After Googling various spellings of "ublox", "u-blox", "u-blox7" and so on, combined with "Mac OS X", I found this StackOverflow comment by the handsome Miquel Garcia: http://stackoverflow.com/a/32779003
I'm not sure if Mr Garcia is right in suggesting that the number of the device node relates to the Receiver@… number in the `ioreg` output. Right now they don't match up for me on my system, but maybe that's because I've been plugging and unplugging. What he did put me onto, however, is that the device node is named in the format /dev/tty.usbmodem12345 (ending in a 3-figure number, as far as I've seen). I don't know why this USB GPS dongle has "usb modem" in its name, but that's what it's called.
So if you buy one of these, and you want to use it on your Mac, the icon for Terminal.app looks like this:
Then in Terminal.app you need to `ls /dev/tty*usbmodem*` - the `ls` stands for "list files" and the shell expands the asterisks in the second part to all files named "tty-anything-usbmodem-anything" in the /dev directory:
(I think Terminal's default colours are the opposite way around, black letters on a white background, but it's the text that's important)
Thus the only /dev/tty node on my system with "usbmodem" in the name is currently /dev/tty.usbmodem621
This is the "secret code" you put for the DataPort, adding a "new connection" in OpenCPN's preferences:
The other part of the secret sauce is that the baud rate is 9600 - the dongle didn't work until I changed that. Then OpenCPN's map immediately jumped to my location.

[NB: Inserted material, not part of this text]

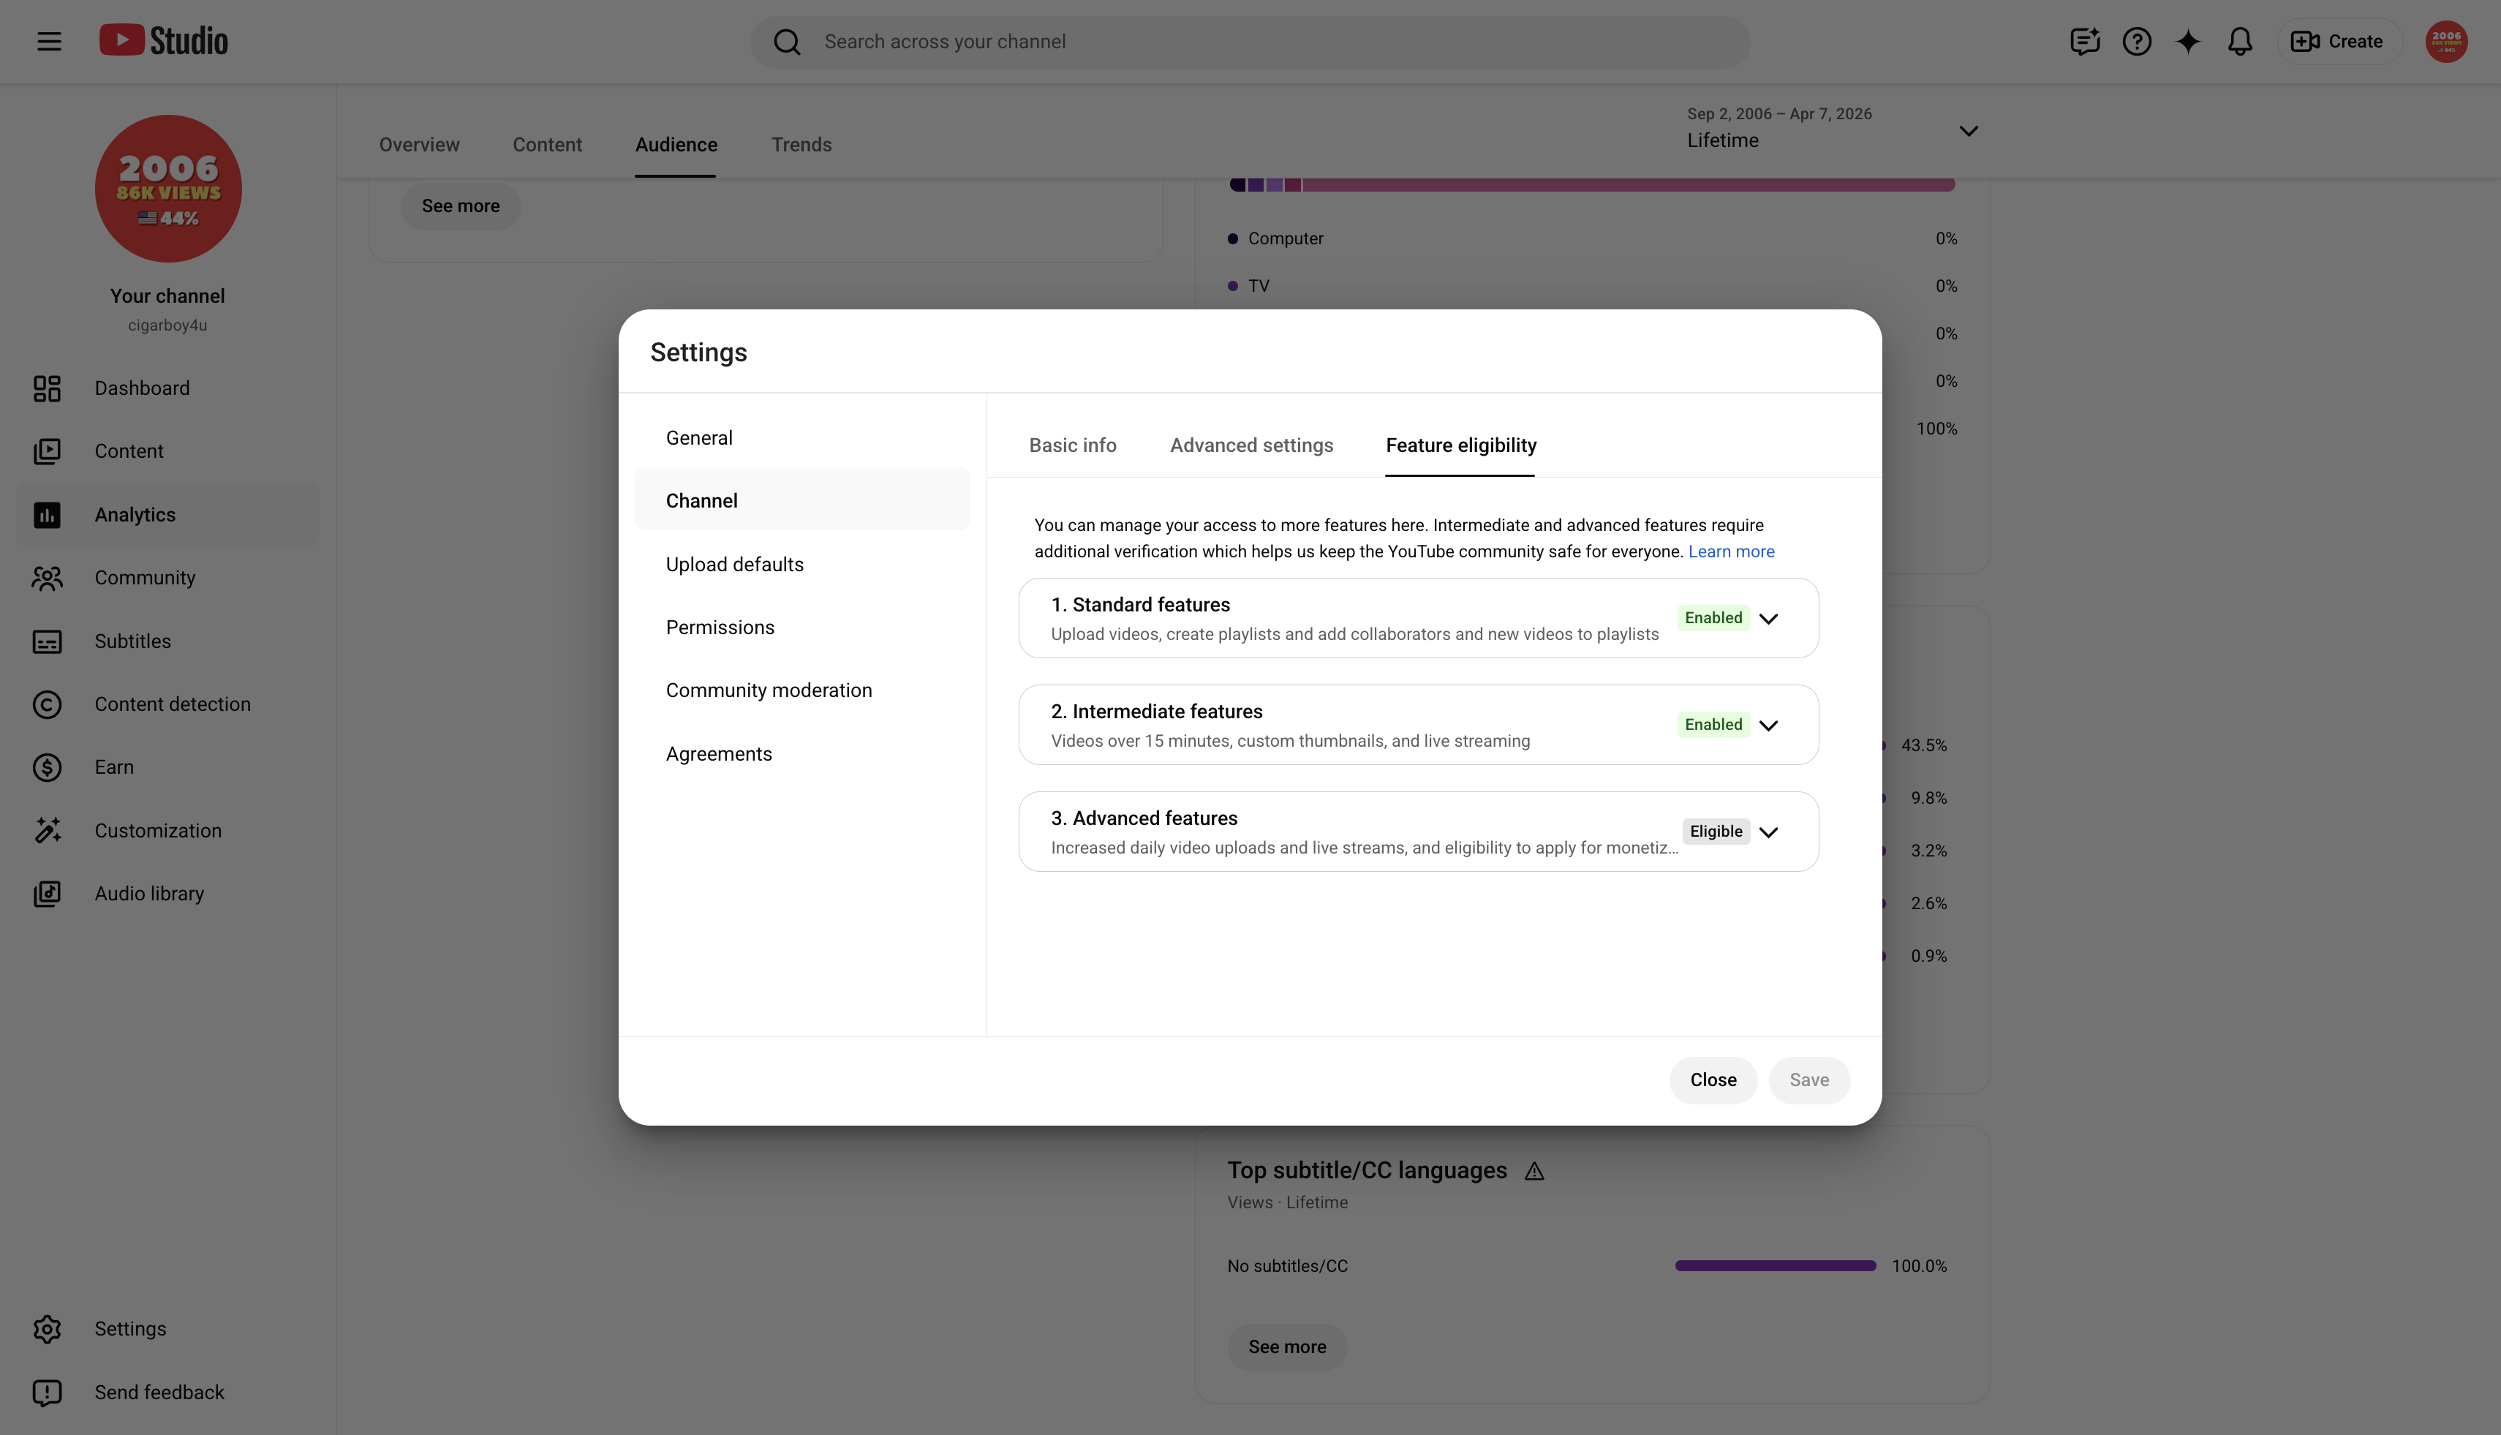Open the comments feedback icon in header
The width and height of the screenshot is (2501, 1435).
2085,41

I think the syntax to query the baud rate of the serial port on Mac is `stty -f /dev/tty*usbmodem*`, but my path to getting this working was a little convoluted, and I actually established this under Linux, where the command is `sudo stty -F /dev/ttyACM0` (the device node is named differently on Linux, ttyACM-whatever, instead of tty.usbmodem-whatever on Mac).
I'm not sure how prone the name of the device node is to change. On my Macbook right now it seems to show as /dev/tty.usbmodem621 on one USB port, and /dev/tty.usbmodem421 on the other. Presumably I could just add both dev nodes in OpenCPN and then it would always work, irrespective of which port the dongle is plugged into; but presumably the device node would then change again to something else if it was connected via a USB hub (perhaps this explains why Miquel Garcia's one has a 5-digit number at the end). You could easily write a script (in Bash or Applescript) to search and replace the correct device node name in ~/Library/Preferences/opencpn/opencpn.ini before launching OpenCPN.
On Linux I can `sudo cat /dev/ttyACM0` and get a bunch of text scrolling up the screen, the serial data that the GPS dongle is sending to the computer (NMEA sentences?). On Mac I cannot do this, for some reason.
I'm sorry I'm so wordy, but I hope these comments may be helpful to others in the future. I'm using Mac OS X "El Capitan" (10.11), which is the latest version of OS X at the time of writing. Since the dongle seems just to be spitting plain-text down the USB cable, I don't soon expect incompatibilities with future versions of OS X.